Cuatro años después, el jueves 11 de febrero de 1858, otro acontecimiento extraordinario ocurría en las faldas de los Pirineos franceses, a orillas del río Gave, en la llamada Gruta de Massabielle, a otra niña también humilde, sencilla, y nacida de padres campesinos, pero esta vez, además, analfabeta. Se trata de Bernardita Souvirous, quien, acompañada de su hermana y de una amiga, se dirige a la Gruta de Massabielle, para recoger leña y ramas secas. Mientras se quitaba los zapatos para cruzar el arroyo y no mojarlos, oye un ruido como de una ráfaga de viento, cuando levanta la cabeza hacia la Gruta: «Vi a una señora vestida de blanco: llevaba un vestido blanco, un velo también de color blanco, un cinturón azul y una rosa amarilla en cada pie.» Hace la señal de la cruz y reza el rosario con la Señora. Terminada la oración, la Señora desaparece de repente.

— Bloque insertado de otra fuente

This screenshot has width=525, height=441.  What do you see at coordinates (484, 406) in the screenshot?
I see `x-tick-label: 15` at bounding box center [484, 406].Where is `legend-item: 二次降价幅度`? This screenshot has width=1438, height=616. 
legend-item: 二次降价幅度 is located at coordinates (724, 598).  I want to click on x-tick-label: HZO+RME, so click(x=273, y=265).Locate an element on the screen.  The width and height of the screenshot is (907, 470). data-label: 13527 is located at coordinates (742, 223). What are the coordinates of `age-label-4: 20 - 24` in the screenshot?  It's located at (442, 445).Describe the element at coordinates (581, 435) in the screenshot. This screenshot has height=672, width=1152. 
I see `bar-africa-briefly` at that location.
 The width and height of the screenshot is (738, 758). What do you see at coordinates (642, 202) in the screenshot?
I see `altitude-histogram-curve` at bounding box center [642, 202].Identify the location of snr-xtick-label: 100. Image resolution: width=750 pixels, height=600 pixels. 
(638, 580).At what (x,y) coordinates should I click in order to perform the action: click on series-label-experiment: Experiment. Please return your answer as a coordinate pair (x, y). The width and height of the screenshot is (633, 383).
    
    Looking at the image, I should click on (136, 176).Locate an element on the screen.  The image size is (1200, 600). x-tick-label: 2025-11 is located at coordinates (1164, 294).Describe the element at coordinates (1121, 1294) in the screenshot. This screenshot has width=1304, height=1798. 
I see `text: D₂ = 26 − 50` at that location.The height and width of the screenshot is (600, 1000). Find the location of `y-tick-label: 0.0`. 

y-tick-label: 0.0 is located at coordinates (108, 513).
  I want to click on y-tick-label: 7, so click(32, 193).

El jueves 25 de marzo, en la décimo sexta aparición, la Virgen revela su nombre. «Levantó los ojos hacia el cielo, juntando en signo de oración las manos que tenía abiertas y tendidas hacia el suelo, y me dijo: Yo soy la Inmaculada Concepción.» La joven vidente salió corriendo, repitiendo sin cesar, por el camino, aquellas palabras que no entiende. Al llegar donde el párroco de Lourdes, el padre Peyramale, quien estaba al tanto de la proclamación del Dogma de la Inmaculada Concepción cuatro años antes, pues Bernardita no lo sabía ni entendía, y al comunicarle el nombre de la señora, éste queda profundamente conmovido. Era la confirmación de aquel Dogma, y es que la presencia de pecado original entra en contradicción con la Encarnación del Verbo. Dios no es compatible con el pecado. Ni siquiera con el pecado original. Dios no podría haberse encarnado en alguien que mantuviera pecado original. María pues, para albergar en su seno al mismo Dios, quiso el Señor preservarla de toda mácula, de todo pecado, quiso el Señor, desde su concepción preservarla incluso del pecado original. Por ello la Iglesia entera canta en el cántico del Salve Salve “Pues, llamándote pura y sin mancha, de rodillas los mundos, están…” Y continúa “Y al mirarte entre el ser y la nada, modelando tu cuerpo, exclamó: «Desde el vientre será inmaculada, si del suyo nacer debo yo»”.